'''

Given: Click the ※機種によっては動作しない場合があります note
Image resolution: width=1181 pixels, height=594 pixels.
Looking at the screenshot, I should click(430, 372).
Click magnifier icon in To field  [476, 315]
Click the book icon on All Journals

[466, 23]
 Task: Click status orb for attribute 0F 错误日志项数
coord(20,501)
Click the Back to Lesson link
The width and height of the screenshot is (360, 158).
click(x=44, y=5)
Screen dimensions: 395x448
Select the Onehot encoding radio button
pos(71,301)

'''

### INSTRUCTIONS TO FOLLOW
Would you copy out every item above word for word, keeping each line as it is?

### EXERCISE RESPONSE
Given: Click the ※機種によっては動作しない場合があります note
Image resolution: width=1181 pixels, height=594 pixels.
Looking at the screenshot, I should click(430, 372).
Click magnifier icon in To field  [476, 315]
Click the book icon on All Journals

[466, 23]
 Task: Click status orb for attribute 0F 错误日志项数
coord(20,501)
Click the Back to Lesson link
The width and height of the screenshot is (360, 158).
click(x=44, y=5)
Screen dimensions: 395x448
Select the Onehot encoding radio button
pos(71,301)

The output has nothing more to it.